BEGIN

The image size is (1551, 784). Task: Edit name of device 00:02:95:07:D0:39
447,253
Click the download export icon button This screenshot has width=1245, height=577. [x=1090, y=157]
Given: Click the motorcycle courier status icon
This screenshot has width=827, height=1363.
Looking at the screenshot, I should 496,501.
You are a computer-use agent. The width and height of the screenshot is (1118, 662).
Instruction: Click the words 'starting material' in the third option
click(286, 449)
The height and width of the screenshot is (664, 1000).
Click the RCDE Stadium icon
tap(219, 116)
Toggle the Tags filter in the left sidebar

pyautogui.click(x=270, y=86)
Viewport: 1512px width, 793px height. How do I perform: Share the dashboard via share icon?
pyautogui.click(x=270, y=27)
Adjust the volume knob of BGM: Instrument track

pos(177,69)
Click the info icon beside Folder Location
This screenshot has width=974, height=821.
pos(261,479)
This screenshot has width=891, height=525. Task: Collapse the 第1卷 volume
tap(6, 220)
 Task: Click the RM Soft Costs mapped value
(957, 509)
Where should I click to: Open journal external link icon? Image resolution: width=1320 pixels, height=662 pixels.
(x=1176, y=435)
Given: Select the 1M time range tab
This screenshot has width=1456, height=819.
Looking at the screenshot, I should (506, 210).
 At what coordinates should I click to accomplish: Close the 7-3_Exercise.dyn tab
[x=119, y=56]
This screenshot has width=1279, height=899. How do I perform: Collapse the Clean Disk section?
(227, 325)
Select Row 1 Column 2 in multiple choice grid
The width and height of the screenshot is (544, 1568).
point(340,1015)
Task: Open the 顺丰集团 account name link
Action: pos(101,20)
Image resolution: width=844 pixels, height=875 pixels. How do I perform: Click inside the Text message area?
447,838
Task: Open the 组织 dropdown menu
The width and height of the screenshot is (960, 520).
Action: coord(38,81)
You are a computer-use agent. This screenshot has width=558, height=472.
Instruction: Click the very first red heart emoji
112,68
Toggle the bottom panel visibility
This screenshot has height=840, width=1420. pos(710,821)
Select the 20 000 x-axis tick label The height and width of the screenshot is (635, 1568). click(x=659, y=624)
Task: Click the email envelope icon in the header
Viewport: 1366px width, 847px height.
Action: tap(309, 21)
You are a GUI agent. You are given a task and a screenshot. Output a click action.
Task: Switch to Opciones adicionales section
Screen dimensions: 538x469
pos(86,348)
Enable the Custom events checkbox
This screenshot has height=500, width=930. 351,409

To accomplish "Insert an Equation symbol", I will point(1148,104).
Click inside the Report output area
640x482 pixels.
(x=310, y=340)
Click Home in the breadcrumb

END

■ **WHAT IS EXPECTED**:
Transcribe the entire listing above precisely.

■ **ANSWER SECTION**:
The image size is (1551, 784). Task: Edit name of device 00:02:95:07:D0:39
447,253
Click the download export icon button This screenshot has width=1245, height=577. [x=1090, y=157]
Given: Click the motorcycle courier status icon
This screenshot has width=827, height=1363.
Looking at the screenshot, I should 496,501.
You are a computer-use agent. The width and height of the screenshot is (1118, 662).
Instruction: Click the words 'starting material' in the third option
click(286, 449)
The height and width of the screenshot is (664, 1000).
Click the RCDE Stadium icon
tap(219, 116)
Toggle the Tags filter in the left sidebar

pyautogui.click(x=270, y=86)
Viewport: 1512px width, 793px height. How do I perform: Share the dashboard via share icon?
pyautogui.click(x=270, y=27)
Adjust the volume knob of BGM: Instrument track

pos(177,69)
Click the info icon beside Folder Location
This screenshot has width=974, height=821.
pos(261,479)
This screenshot has width=891, height=525. Task: Collapse the 第1卷 volume
tap(6, 220)
 Task: Click the RM Soft Costs mapped value
(957, 509)
Where should I click to: Open journal external link icon? Image resolution: width=1320 pixels, height=662 pixels.
(x=1176, y=435)
Given: Select the 1M time range tab
This screenshot has width=1456, height=819.
Looking at the screenshot, I should (506, 210).
 At what coordinates should I click to accomplish: Close the 7-3_Exercise.dyn tab
[x=119, y=56]
This screenshot has width=1279, height=899. How do I perform: Collapse the Clean Disk section?
(227, 325)
Select Row 1 Column 2 in multiple choice grid
The width and height of the screenshot is (544, 1568).
point(340,1015)
Task: Open the 顺丰集团 account name link
Action: pos(101,20)
Image resolution: width=844 pixels, height=875 pixels. How do I perform: Click inside the Text message area?
447,838
Task: Open the 组织 dropdown menu
The width and height of the screenshot is (960, 520).
Action: coord(38,81)
You are a computer-use agent. This screenshot has width=558, height=472.
Instruction: Click the very first red heart emoji
112,68
Toggle the bottom panel visibility
This screenshot has height=840, width=1420. pos(710,821)
Select the 20 000 x-axis tick label The height and width of the screenshot is (635, 1568). click(x=659, y=624)
Task: Click the email envelope icon in the header
Viewport: 1366px width, 847px height.
Action: tap(309, 21)
You are a GUI agent. You are given a task and a screenshot. Output a click action.
Task: Switch to Opciones adicionales section
Screen dimensions: 538x469
pos(86,348)
Enable the Custom events checkbox
This screenshot has height=500, width=930. 351,409

To accomplish "Insert an Equation symbol", I will point(1148,104).
Click inside the Report output area
640x482 pixels.
(x=310, y=340)
Click Home in the breadcrumb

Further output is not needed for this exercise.